Aufgabenstellung
Schreib die Zeilen der Auflistung von der Zeile mit "Screen dimensions: 1414x884" bis zum Ende der Auflistung, beide eingeschlossen, neu und setze dabei "USB" anstelle von "Displays"; alles andere bleibt gleich. Die Bilder gehören nicht in die Antwort.

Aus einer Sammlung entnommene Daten
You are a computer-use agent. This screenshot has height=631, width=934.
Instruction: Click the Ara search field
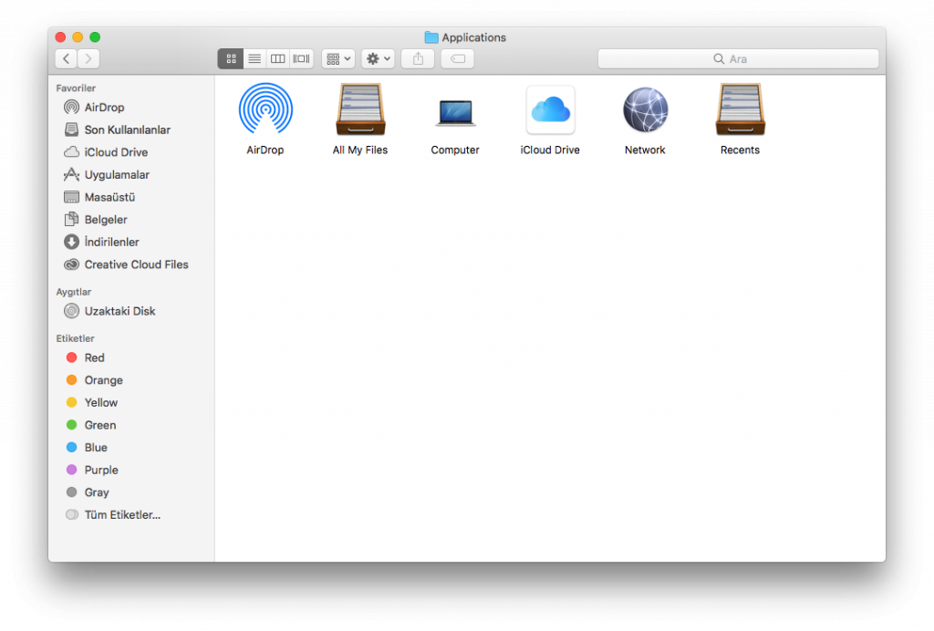point(738,58)
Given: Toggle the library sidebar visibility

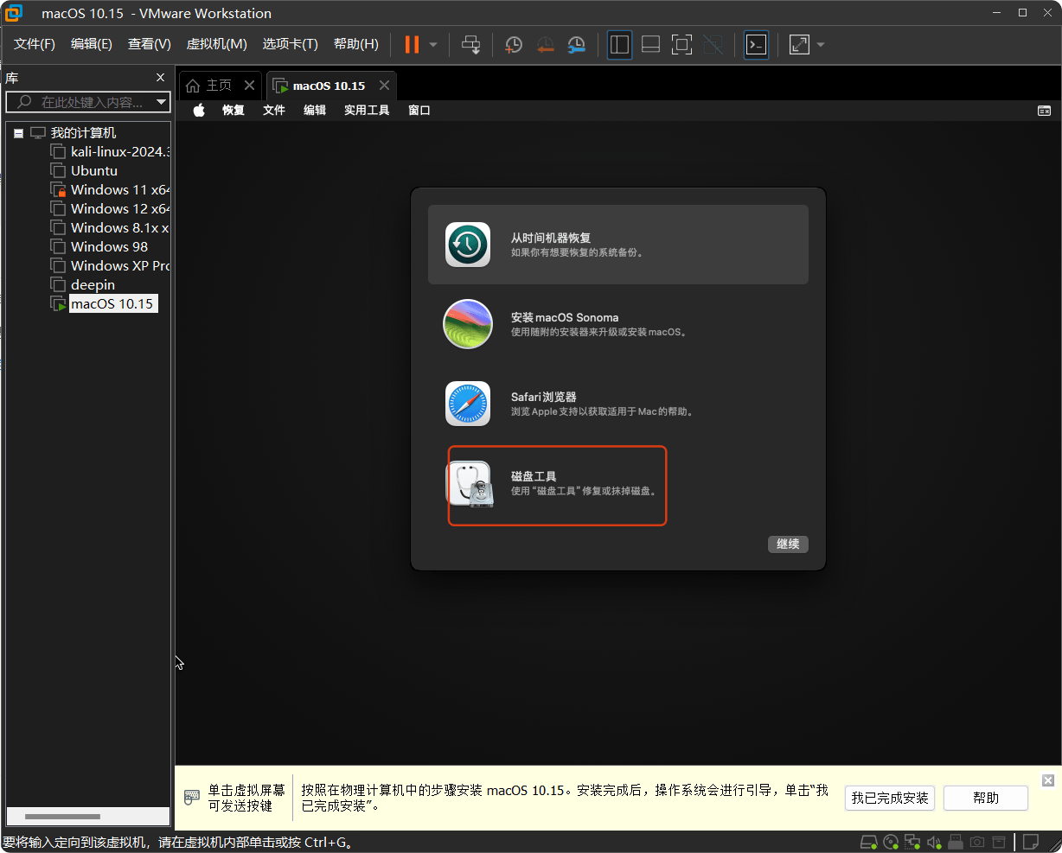Looking at the screenshot, I should tap(619, 44).
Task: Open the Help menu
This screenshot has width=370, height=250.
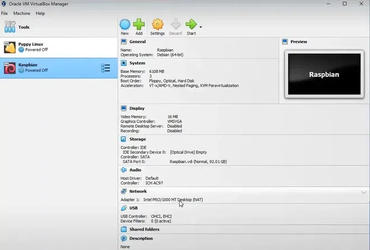Action: (x=40, y=13)
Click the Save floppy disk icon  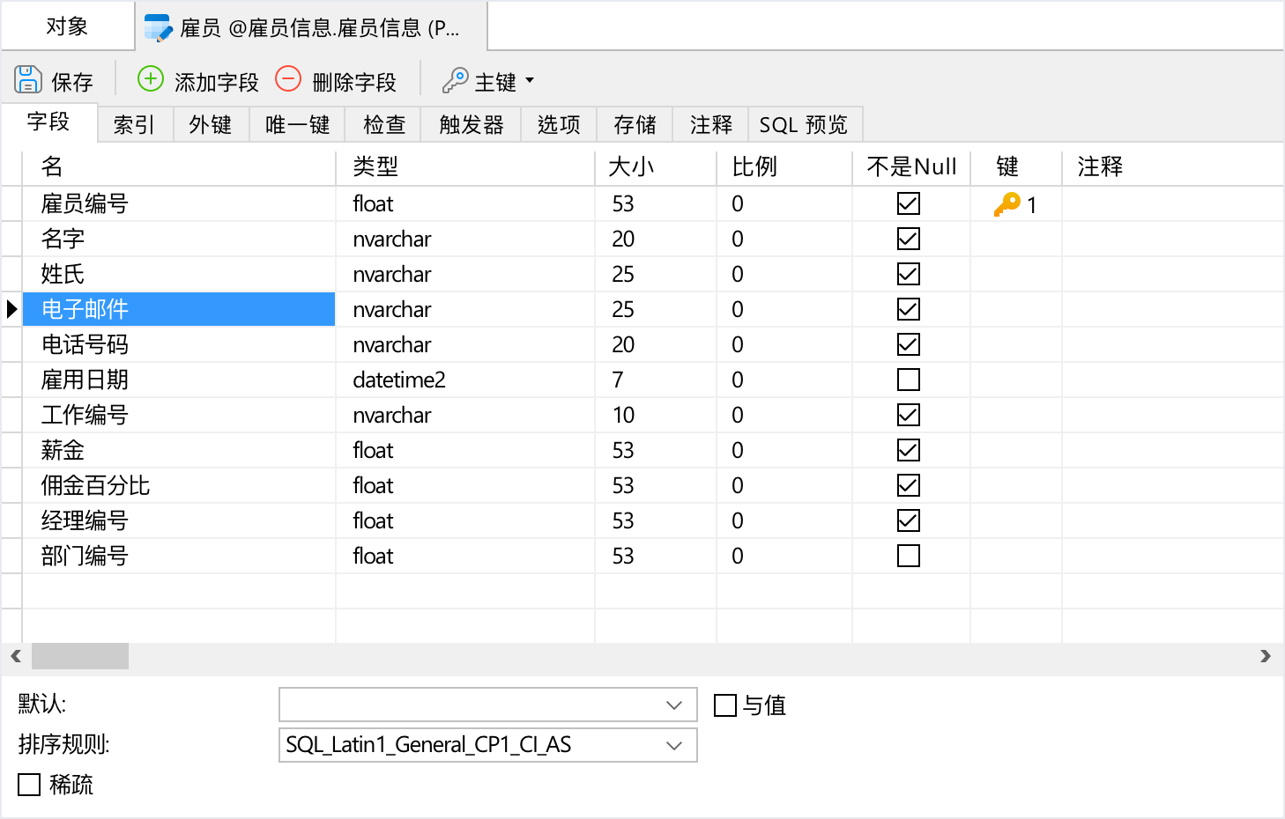pyautogui.click(x=28, y=80)
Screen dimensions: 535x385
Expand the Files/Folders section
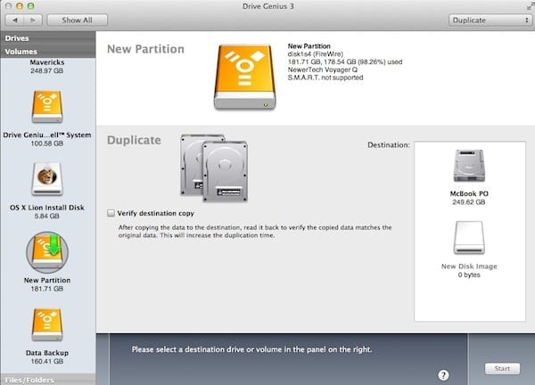(x=47, y=380)
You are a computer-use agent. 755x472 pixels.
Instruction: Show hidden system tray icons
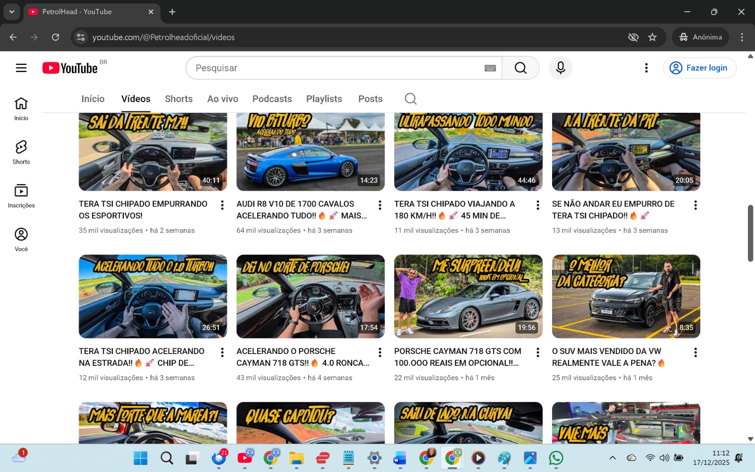pos(612,458)
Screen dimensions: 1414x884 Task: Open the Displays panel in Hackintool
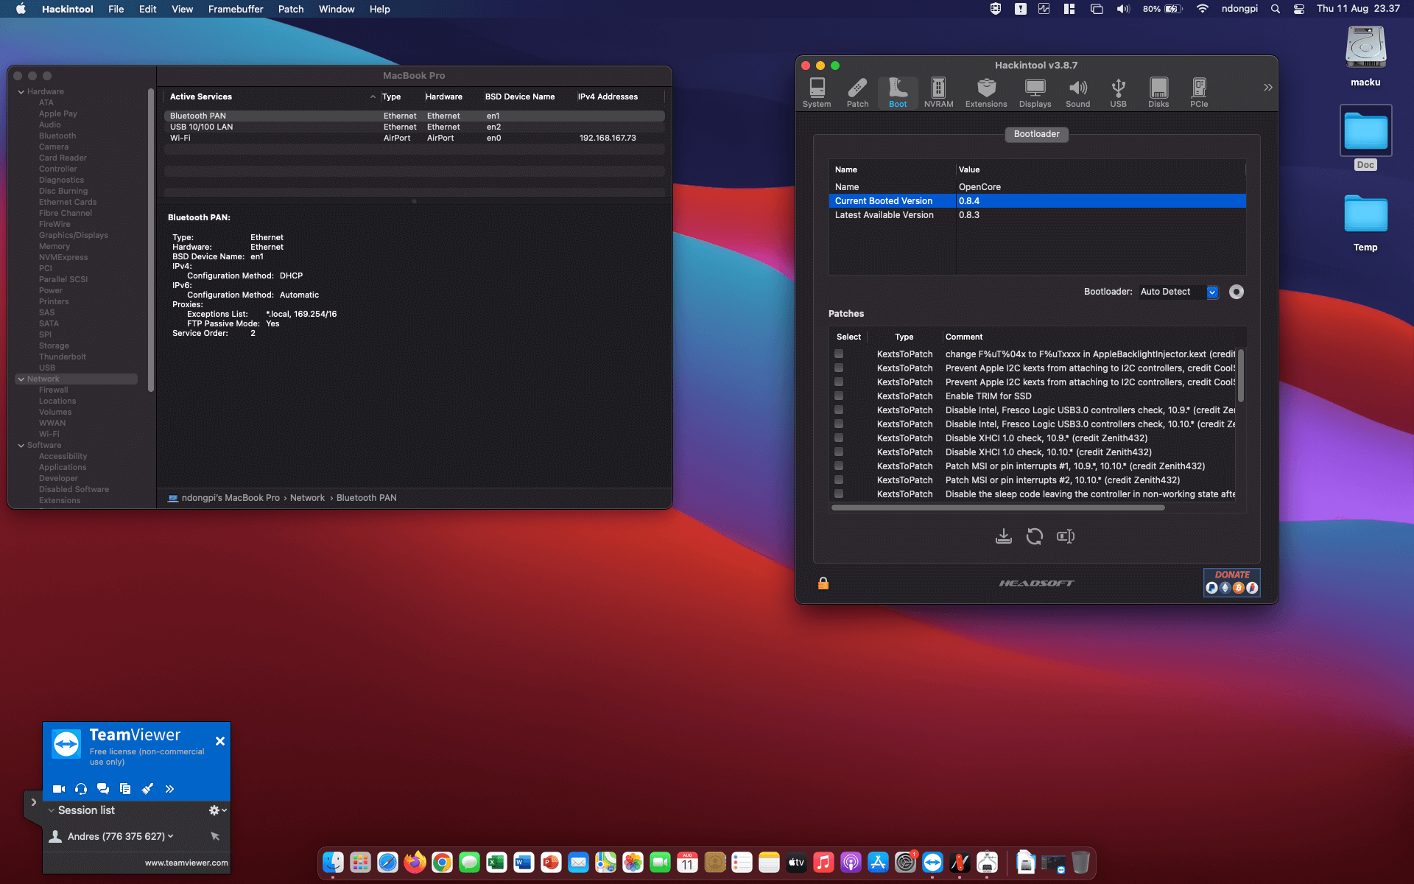1035,91
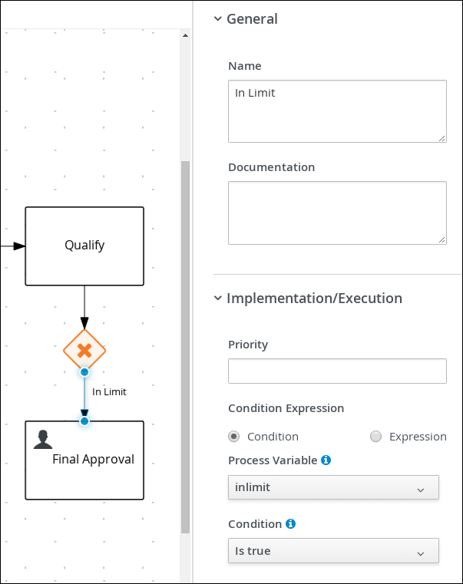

Lösung
Screen dimensions: 1414x884 Task: Open the USB panel in Hackintool
1035,91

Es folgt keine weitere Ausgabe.